On December 24, 2024, the Supreme People's Court issued a "Reply on the Non-Retroactive Application of Article 88, Paragraph 1 of the Company Law of the People's Republic of China," clarifying that: "Article 88, Paragraph 1 of the Company Law of the People's Republic of China, which came into effect on July 1, 2024, only applies to equity transfer transactions that occurred after July 1, 2024. For disputes over capital contribution liability arising from the transfer of equity by shareholders before July 1, 2024, where the contribution deadline has not yet arrived, the people's courts should handle them fairly and justly in accordance with the relevant provisions of the original Company Law and other relevant laws."


 

2. Court Judgment


 

In this case, when the shareholder transferred the equity before the capital contribution deadline, the company was operating normally. Although it had debts, there was no evidence to prove that the company was unable to repay its due debts at the time of the equity transfer (the ascertained actual capital contribution amount of 2.3 million yuan was far higher than the external debt of more than 500,000 yuan), and the transferee did not show a clear lack of capital contribution capacity. This equity transfer was a normal commercial transaction. Therefore, the court did not find that D shareholder had malicious intent to evade capital contribution obligations when transferring equity before the capital contribution deadline, and therefore did not order it to bear liability.


 

3. Lawyer's Analysis


 

For cases of capital contribution liability disputes arising from the transfer of equity by shareholders before the capital contribution deadline before the implementation of the new Company Law on July 1, 2024, the original Company Law and other relevant laws should be used to determine whether the transferring shareholder should bear liability. On December 24, 2024, the Supreme People's Court issued a reply to the "Request for Instructions on Whether Article 88, Paragraph 1 of the Company Law is Retroactive," confirming that this article of the new Company Law "only applies to equity transfer transactions that occurred after July 1, 2024."


 

Therefore, Article 88, Paragraph 1 of the new Company Law is no longer retroactive, but this does not mean that shareholders who transferred equity before the capital contribution deadline before July 1, 2024, do not need to bear capital contribution liability. Instead, it should be "handled in accordance with the original Company Law and judicial interpretations and other relevant provisions."


 

On December 27, 2024, the People's Court Case Database added four cases involving the transfer of equity by shareholders before the capital contribution deadline before the implementation of the new Company Law, providing guidance on how to "handle them fairly and justly." The overall judgment gist of these four cases is that for the issue of equity transfer before the capital contribution deadline before the implementation of the new Company Law, a distinction should be made between whether the transferring shareholder acted maliciously.

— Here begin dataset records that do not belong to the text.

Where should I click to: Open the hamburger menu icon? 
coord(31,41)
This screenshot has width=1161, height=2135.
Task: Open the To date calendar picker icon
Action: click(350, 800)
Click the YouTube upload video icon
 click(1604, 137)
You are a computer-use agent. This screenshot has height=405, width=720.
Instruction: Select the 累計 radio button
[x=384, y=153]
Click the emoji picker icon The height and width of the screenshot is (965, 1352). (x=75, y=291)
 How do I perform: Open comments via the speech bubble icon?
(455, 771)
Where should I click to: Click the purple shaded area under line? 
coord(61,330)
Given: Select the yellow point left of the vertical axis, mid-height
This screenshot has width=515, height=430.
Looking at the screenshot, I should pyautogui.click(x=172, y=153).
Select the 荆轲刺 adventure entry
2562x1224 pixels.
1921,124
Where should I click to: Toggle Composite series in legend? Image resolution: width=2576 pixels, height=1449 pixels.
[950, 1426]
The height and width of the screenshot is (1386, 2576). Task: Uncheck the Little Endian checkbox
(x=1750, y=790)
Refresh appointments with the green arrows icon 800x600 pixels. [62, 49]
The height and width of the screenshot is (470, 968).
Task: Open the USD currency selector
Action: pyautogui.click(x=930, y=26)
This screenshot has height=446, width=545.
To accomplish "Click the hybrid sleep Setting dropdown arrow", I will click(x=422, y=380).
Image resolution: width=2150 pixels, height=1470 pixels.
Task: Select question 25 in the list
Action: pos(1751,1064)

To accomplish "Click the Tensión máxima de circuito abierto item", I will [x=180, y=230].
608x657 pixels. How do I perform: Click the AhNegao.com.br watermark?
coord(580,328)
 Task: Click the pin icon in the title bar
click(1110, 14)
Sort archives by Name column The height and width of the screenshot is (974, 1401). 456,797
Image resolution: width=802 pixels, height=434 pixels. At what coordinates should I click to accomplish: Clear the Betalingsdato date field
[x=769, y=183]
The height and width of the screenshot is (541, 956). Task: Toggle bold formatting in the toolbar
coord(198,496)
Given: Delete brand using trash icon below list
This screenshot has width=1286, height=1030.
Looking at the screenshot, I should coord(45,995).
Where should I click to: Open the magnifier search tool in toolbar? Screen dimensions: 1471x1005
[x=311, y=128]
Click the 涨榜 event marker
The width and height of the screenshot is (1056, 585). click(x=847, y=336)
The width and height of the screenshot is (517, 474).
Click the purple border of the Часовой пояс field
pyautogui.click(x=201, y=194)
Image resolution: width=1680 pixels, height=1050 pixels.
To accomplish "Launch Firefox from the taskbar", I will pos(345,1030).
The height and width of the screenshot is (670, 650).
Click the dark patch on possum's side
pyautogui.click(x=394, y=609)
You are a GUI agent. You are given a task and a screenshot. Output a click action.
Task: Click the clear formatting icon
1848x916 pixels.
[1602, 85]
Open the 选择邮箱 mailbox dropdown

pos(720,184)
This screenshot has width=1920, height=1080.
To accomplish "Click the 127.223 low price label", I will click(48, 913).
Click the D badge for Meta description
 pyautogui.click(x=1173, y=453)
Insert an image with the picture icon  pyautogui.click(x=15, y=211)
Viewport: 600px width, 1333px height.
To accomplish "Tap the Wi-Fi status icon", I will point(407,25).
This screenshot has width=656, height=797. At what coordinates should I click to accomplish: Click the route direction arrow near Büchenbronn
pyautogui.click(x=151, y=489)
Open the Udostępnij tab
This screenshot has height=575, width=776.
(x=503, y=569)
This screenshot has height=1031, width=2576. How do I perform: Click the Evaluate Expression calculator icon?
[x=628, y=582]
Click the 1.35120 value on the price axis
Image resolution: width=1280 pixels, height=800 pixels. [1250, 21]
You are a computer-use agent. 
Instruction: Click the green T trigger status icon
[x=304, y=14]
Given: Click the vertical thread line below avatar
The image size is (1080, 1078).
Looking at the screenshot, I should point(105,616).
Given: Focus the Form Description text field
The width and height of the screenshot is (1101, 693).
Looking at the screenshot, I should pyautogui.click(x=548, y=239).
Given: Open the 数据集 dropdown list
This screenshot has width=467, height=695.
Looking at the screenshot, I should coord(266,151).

It establishes a rule that malicious equity transfer should bear capital contribution liability, while non-malicious equity transfer, without evading capital contribution obligations, should not bear liability.


 

IV. Thoughts on Derivative Issues


 

If the capital contribution deadline is reached and the equity has been transferred multiple times, can the creditor claim supplementary liability from the shareholders of each transfer within the scope of their unpaid capital contributions?


 

By reviewing relevant precedents and similar cases handled by the author, although the law does not have a direct provision on this issue, according to Article 18 of the "Interpretation (III) of the Company Law," if a shareholder of a limited liability company fails to fulfill or fully fulfill its capital contribution obligations and then transfers its equity, the company or creditor has the right to request the original shareholder to bear supplementary compensation liability for the company's debts within the scope of unpaid capital and interest. Even if the equity has been transferred multiple times, the liability of the original shareholder is not exempted due to the equity transfer.